Foi então que When We All Fall Asleep, Where Do We Go? foi lançado em 2019 como o seu primeiro longa-duração e pôs o nome de Billie Eilish nas bocas de outras gerações, muito graças a “Bad Guy”. A batida pulsante e compulsivamente dançável, aliada à entrega descolada da cantora, foi determinante na demonstração da versatilidade da sua música e ajudou a que a canção se espalhasse como um fogo ateado com gasolina. Na mesma senda de Don’t Smile at Me, e também pelas exigências de um mercado cada vez mais sedento de trabalhos diferenciados, o álbum apresentou uma colagem de estilos mais próximos daquilo a que Billie já havia habituado os seus ouvintes, ainda que apontasse a algumas direcções novas.
A palavra “colagem” é usada aqui de forma deliberada, pois como a Pitchfork disse na sua crítica, o álbum assemelha-se a uma colagem feita na parede do quarto de um adolescente — e é aí que nos lembramos da sua idade mais uma vez, dado que Billie tinha apenas 17 anos quando o disco saiu. No disco, encontramos o trap gargantuesco de “You Should See Me In a Crown”, a triste balada “When the Party’s Over” e a caricata “My Strange Addiction”, com as suas divertidas referências a “The Office”, uma das séries favoritas de Billie. O álbum navega pelos altos e baixos da adolescência, com referências a festas e paixão, mas também a angústia, terrores nocturnos e monstros debaixo da cama. A cantora já referiu algumas vezes que não se divertiu particularmente ao longo do processo de criação do disco, mas isso não é aparente à primeira vista, pela forma como a sua personalidade parece estar presente em todas as canções.

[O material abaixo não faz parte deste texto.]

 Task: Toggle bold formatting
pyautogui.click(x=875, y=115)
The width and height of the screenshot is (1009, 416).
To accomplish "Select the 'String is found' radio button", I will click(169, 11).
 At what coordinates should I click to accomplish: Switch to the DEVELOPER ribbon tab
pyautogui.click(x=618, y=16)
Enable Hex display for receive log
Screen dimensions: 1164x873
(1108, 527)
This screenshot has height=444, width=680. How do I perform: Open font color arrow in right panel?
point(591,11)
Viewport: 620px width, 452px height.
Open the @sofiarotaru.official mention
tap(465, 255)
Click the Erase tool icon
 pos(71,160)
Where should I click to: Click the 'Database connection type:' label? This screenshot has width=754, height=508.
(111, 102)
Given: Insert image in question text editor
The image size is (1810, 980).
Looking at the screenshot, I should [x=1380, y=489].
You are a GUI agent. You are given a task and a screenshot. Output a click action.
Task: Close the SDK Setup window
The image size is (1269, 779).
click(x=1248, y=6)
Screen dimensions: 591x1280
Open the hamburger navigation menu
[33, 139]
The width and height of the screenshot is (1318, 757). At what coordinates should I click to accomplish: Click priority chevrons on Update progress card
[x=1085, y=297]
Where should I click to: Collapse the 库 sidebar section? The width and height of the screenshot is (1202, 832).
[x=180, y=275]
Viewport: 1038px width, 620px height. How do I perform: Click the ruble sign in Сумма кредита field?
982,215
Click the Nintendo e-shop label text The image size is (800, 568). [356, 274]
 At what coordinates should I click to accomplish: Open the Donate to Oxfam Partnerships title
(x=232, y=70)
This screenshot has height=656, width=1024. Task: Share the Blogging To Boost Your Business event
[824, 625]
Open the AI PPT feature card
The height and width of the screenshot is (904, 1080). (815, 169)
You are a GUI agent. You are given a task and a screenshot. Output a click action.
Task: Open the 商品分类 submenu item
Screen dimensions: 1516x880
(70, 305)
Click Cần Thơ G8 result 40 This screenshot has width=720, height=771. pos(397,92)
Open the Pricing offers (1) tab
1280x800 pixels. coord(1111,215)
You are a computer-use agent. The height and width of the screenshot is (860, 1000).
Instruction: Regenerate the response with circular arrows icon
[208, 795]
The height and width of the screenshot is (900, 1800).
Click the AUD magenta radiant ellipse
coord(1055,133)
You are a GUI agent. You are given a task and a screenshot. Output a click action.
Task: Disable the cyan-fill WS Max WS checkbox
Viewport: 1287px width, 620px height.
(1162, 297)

Claro que é sempre difícil para o ouvinte entender a honestidade de trabalhos de artistas reféns da implacável indústria musical e dos seus impassíveis contratos, ainda para mais quando se encontram em início de carreira e estão a tentar provar que merecem um lugar nos píncaros do mainstream. Ainda assim, Billie Eilish foi capaz de imprimir nas canções um estilo único e evoluir para lá das limitações dos seus primeiros trabalhos, apesar de se ter mantido relativamente próxima de estilos familiares para o mainstream, como o trap e pop dançável. O esforço foi recompensado, pois o álbum bateu recordes, liderou tops da crítica e do público, e ainda valeu à artista e ao produtor 6 Grammys no total.
Efectivamente, tudo isso permitiu uma maior autonomia artística para o seu segundo álbum de estúdio, Happier Than Ever. Para acompanhar os temas pesados de abuso sexual, questões de auto-imagem e falta de privacidade, Billie e Finneas compuseram um disco inesperadamente lento, com influências que vão da bossa nova ao pop-punk. Canções como “My Future”, que passa de uma balada R&B para um suave groove funk, o techno suado de “Oxytocin” e principalmente a canção homónima, que usa um clímax roqueiro para conjurar a catarse do término de uma relação, refinaram a imagem de Billie Eilish, impedindo-a de se repetir em termos de géneros e abordagem musical. Ainda que não lhe tenha valido tantos laudos comerciais, apesar de ter sido bem sucedido, pelo menos colocou-a num patamar superior no que toca à crítica.
Do terceiro álbum da artista, Hit Me Hard and Soft, não se ouviu oficialmente nenhum single antes do lançamento, exceptuando três canções que Billie passou num DJ set secreto feito na edição de 2024 do festival Coachella. O rumo que os excertos das canções que já andam a circular pela Internet parece promissor, mas só agora podemos realmente avaliar o novo trabalho de umas artistas mais cobiçadas do momento, naquele que é dos momentos mais determinantes para a música pop em 2024 até agora.